Input material -
_ _ _ _ _

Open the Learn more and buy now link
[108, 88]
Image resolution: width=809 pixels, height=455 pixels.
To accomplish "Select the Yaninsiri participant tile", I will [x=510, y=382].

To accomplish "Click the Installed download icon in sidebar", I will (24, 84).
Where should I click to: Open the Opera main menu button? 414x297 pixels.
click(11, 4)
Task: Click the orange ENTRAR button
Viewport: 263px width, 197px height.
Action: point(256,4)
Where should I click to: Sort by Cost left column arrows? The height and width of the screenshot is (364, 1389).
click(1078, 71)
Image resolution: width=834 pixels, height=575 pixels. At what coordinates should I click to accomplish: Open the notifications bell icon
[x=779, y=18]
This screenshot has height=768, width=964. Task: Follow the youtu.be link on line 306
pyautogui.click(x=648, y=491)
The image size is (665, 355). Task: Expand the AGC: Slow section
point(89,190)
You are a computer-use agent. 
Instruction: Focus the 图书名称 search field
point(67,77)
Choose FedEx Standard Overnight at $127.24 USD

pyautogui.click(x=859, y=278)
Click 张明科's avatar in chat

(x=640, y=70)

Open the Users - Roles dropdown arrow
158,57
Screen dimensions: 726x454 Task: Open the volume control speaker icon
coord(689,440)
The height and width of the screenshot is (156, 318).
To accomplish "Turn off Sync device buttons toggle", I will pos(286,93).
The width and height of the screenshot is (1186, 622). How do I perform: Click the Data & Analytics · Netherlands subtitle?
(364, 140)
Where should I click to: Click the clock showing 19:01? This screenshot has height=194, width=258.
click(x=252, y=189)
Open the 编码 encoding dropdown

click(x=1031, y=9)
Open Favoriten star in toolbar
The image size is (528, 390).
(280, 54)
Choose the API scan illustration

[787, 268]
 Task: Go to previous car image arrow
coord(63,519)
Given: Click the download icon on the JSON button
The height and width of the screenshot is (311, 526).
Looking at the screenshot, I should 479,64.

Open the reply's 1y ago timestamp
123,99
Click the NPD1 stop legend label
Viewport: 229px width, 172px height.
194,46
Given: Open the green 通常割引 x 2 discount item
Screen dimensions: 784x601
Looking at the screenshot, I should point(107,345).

_ _ _ _ _

Instructions for the task - Across all the lines of the data, count those that include the word "download" and reply with that number only.

Task answer - 2